No, Robber Barons, An Assassin Probably Isn't Coming for You
But you should still be afraid, and it is never too late to change your exploitative ways, alleviating the danger and acting to morally redress your past at the same time.
“These parasites had it coming” - Luigi Mangione
The AP writes:
About the same time the #FreeLuigi memes featuring the mustachioed plumber from “Super Mario Brothers” mushroomed online this week, commenters shared memes showing Tony Soprano pronouncing Luigi Mangione, the man charged with murdering the UnitedHealthcare CEO in Manhattan, a hero. There were the posts lionizing Mangione’s physique and appearance, the ones speculating about who could play him on “Saturday Night Live,” and the ones denouncing and even threatening people at a Pennsylvania McDonald’s for spotting him and calling police.

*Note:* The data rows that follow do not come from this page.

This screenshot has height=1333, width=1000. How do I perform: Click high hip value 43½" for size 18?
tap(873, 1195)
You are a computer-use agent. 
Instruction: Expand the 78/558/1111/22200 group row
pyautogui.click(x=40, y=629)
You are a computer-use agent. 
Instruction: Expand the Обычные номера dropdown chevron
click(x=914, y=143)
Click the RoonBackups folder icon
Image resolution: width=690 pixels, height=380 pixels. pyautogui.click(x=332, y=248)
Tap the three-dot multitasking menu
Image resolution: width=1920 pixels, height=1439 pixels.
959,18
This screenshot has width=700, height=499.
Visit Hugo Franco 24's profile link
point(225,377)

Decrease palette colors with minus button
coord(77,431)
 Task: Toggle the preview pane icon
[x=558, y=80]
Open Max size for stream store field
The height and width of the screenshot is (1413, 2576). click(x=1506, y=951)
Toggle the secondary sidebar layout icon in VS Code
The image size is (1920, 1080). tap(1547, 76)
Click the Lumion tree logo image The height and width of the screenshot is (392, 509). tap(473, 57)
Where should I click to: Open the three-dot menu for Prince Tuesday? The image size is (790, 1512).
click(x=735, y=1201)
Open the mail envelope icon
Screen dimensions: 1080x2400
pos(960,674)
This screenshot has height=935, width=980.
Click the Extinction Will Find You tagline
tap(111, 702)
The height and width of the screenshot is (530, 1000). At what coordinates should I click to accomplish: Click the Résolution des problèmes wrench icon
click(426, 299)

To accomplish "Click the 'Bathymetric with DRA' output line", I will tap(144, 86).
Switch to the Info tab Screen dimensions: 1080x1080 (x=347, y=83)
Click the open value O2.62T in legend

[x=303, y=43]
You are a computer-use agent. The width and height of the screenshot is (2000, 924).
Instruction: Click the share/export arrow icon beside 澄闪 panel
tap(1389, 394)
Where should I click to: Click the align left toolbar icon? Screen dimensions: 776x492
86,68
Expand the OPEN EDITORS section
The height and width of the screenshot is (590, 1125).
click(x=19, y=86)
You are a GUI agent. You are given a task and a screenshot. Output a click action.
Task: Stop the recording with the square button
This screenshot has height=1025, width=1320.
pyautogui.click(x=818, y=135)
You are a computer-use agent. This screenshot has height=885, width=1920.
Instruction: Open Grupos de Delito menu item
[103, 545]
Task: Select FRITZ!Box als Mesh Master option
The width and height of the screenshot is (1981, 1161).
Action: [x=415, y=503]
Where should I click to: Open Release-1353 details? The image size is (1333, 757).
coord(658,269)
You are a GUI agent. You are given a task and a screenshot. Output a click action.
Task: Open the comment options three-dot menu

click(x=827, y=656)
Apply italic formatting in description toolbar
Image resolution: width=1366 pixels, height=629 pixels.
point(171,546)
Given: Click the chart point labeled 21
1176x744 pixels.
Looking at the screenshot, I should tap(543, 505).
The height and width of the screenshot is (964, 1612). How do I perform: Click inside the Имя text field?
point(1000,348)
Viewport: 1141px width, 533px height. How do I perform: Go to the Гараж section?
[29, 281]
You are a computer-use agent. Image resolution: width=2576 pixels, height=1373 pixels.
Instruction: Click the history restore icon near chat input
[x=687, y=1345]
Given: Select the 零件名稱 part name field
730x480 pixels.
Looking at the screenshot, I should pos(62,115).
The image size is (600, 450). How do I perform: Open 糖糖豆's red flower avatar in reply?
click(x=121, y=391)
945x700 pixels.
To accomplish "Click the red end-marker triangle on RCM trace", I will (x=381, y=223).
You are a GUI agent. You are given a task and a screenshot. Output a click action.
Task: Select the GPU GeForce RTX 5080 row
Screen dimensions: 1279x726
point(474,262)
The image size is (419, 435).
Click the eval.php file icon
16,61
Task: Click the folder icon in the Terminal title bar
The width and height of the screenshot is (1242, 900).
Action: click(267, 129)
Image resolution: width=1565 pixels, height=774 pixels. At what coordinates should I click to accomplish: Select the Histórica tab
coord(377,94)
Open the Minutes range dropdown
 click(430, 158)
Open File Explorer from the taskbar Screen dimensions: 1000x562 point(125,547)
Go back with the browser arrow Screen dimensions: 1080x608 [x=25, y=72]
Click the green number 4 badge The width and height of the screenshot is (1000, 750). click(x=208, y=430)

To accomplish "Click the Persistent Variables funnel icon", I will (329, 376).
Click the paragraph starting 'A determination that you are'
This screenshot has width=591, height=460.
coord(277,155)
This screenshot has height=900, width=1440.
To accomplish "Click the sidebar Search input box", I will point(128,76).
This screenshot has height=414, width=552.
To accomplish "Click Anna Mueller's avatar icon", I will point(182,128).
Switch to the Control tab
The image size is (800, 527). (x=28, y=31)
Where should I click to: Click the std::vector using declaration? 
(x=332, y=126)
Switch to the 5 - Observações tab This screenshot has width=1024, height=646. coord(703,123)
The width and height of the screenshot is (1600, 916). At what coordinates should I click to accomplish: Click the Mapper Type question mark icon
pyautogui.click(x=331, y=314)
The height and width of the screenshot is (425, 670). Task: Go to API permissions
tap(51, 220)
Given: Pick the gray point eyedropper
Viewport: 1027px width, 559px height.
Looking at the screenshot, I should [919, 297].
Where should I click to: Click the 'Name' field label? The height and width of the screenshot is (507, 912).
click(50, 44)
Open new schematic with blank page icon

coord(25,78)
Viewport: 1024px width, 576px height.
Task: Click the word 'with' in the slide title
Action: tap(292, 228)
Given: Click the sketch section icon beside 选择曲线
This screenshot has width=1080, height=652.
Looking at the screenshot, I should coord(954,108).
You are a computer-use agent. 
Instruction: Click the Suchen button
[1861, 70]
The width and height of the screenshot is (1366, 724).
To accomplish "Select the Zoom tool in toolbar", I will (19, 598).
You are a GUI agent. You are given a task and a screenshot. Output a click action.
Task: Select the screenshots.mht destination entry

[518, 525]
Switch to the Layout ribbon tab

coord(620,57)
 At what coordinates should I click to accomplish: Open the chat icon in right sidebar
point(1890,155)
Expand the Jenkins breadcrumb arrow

It was all too much for Pennsylvania’s governor, a rising Democrat who was nearly the vice presidential nominee this year. Josh Shapiro — who was dealing with a case somewhere else that happened to land in his lap — decried what he saw as growing support for “vigilante justice.”
…
“We do not kill people in cold blood to resolve policy differences or express a viewpoint,” the governor said. “In a civil society, we are all less safe when ideologues engage in vigilante justice.”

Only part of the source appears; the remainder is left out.